[Source extract]
****************

When the early pioneers traveled across the plains to the west they used a number of things such as lumbering prairie schooners, teams of oxen, wooden water barrels and kegs to store things like flour and powder. Most of these have since changed over the years. However, there is one very popular indispensable cooking tool which thousands of people are still using in everyday activities especially in the outdoors or while camping. Dutch ovens look the same as they did a hundred and fifty years ago, they are still made basically the same way and the food cooked in them is wonderful. Explorers like Lewis & Clark, Jim Bridger and many others used both the kettle versions and the standard three-legged, flat top with a rim version. They will make breads, tasty fruit cobblers and delicious stews among other things. In fact you can cook just about any dish you would cook at home "in the woods".

Pioneer trains gearing up near Independence, Missouri were given a list of essentials with the Dutch oven at the top of the list. They can be used over coals from a campfire or in a fireplace or by using charcoal briquettes outdoors. They are very simple to use tools. And if taken care of, will last for many generations. My family used a Dutch oven without legs in the kitchen and it was the only way to make stews. Scouts use the ones with legs at summer camp and love the flavor of food cooked outdoors in a Dutch oven (course the scouts I know would eat and like anything as long as you told them it was food).

****************

[Short task] Copy the Dutch oven text word for word, in its entirety. The lines have nothing to do with this.

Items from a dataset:
****************

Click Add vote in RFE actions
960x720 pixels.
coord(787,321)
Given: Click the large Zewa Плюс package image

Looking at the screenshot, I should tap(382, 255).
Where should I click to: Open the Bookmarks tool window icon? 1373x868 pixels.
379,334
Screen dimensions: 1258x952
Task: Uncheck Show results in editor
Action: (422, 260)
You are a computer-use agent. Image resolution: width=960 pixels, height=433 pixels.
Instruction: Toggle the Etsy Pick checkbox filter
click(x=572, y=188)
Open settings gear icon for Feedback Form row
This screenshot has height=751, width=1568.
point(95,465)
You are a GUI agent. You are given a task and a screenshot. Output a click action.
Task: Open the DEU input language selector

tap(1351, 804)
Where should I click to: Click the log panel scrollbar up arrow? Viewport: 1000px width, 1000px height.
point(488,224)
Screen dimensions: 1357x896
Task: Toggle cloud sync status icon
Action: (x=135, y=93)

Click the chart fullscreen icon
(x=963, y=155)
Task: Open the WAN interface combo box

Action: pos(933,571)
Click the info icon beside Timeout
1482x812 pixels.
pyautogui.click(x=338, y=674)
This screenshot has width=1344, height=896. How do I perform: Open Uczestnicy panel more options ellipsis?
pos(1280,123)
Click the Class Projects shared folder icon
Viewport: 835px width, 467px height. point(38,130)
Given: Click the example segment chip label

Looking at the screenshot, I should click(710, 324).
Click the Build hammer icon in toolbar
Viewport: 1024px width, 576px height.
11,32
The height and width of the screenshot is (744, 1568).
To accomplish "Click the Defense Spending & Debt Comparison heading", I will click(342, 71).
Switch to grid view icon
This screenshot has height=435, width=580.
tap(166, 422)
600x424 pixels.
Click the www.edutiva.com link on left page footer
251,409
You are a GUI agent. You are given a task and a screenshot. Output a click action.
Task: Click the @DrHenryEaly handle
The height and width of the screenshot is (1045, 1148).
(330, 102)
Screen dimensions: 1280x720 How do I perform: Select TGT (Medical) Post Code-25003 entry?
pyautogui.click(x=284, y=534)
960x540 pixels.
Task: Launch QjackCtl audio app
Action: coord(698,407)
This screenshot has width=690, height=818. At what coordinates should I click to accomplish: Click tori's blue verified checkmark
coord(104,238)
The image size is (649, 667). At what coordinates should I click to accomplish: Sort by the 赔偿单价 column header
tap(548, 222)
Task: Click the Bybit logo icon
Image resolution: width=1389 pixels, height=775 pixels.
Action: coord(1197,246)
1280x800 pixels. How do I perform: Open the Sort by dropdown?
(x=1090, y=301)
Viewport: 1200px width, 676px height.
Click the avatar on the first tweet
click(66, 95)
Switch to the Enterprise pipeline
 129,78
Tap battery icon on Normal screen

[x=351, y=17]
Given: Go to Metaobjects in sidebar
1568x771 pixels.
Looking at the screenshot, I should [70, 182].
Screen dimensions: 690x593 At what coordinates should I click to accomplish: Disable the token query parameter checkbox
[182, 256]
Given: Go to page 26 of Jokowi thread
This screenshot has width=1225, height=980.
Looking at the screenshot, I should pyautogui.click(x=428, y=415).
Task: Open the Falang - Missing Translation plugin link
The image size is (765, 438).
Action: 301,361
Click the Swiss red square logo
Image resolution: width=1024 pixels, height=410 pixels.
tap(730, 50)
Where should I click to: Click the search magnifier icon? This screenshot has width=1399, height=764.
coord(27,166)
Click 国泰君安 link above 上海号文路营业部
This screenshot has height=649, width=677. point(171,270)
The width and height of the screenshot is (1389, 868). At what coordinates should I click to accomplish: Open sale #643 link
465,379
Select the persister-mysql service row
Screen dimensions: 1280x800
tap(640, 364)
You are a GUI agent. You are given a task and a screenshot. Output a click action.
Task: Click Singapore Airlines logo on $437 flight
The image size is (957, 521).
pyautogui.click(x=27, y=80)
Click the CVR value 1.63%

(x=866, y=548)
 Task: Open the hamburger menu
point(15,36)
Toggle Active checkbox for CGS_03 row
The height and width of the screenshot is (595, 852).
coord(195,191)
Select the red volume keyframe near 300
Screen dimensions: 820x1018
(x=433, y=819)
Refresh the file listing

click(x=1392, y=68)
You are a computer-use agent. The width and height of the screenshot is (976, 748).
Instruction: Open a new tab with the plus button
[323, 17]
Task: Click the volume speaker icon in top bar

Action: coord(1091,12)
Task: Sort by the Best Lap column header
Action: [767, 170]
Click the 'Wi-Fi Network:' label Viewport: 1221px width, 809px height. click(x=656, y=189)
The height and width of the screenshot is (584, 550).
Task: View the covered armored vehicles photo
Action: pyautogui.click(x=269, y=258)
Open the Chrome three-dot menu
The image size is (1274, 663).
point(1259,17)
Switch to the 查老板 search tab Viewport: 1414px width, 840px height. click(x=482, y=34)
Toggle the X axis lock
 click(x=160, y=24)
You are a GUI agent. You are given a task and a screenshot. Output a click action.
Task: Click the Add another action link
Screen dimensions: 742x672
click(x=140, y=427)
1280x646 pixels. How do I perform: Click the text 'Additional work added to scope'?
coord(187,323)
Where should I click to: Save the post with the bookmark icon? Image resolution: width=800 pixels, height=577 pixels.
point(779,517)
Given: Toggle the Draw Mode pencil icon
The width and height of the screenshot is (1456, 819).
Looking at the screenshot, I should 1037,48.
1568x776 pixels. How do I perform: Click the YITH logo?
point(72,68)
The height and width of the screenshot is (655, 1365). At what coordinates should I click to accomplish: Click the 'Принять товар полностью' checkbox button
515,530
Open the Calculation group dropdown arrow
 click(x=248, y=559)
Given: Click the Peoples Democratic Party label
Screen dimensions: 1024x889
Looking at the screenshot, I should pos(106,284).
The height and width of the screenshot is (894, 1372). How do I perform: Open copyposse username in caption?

****************

[Expected output]
When the early pioneers traveled across the plains to the west they used a number of things such as lumbering prairie schooners, teams of oxen, wooden water barrels and kegs to store things like flour and powder. Most of these have since changed over the years. However, there is one very popular indispensable cooking tool which thousands of people are still using in everyday activities especially in the outdoors or while camping. Dutch ovens look the same as they did a hundred and fifty years ago, they are still made basically the same way and the food cooked in them is wonderful. Explorers like Lewis & Clark, Jim Bridger and many others used both the kettle versions and the standard three-legged, flat top with a rim version. They will make breads, tasty fruit cobblers and delicious stews among other things. In fact you can cook just about any dish you would cook at home "in the woods".

Pioneer trains gearing up near Independence, Missouri were given a list of essentials with the Dutch oven at the top of the list. They can be used over coals from a campfire or in a fireplace or by using charcoal briquettes outdoors. They are very simple to use tools. And if taken care of, will last for many generations. My family used a Dutch oven without legs in the kitchen and it was the only way to make stews. Scouts use the ones with legs at summer camp and love the flavor of food cooked outdoors in a Dutch oven (course the scouts I know would eat and like anything as long as you told them it was food).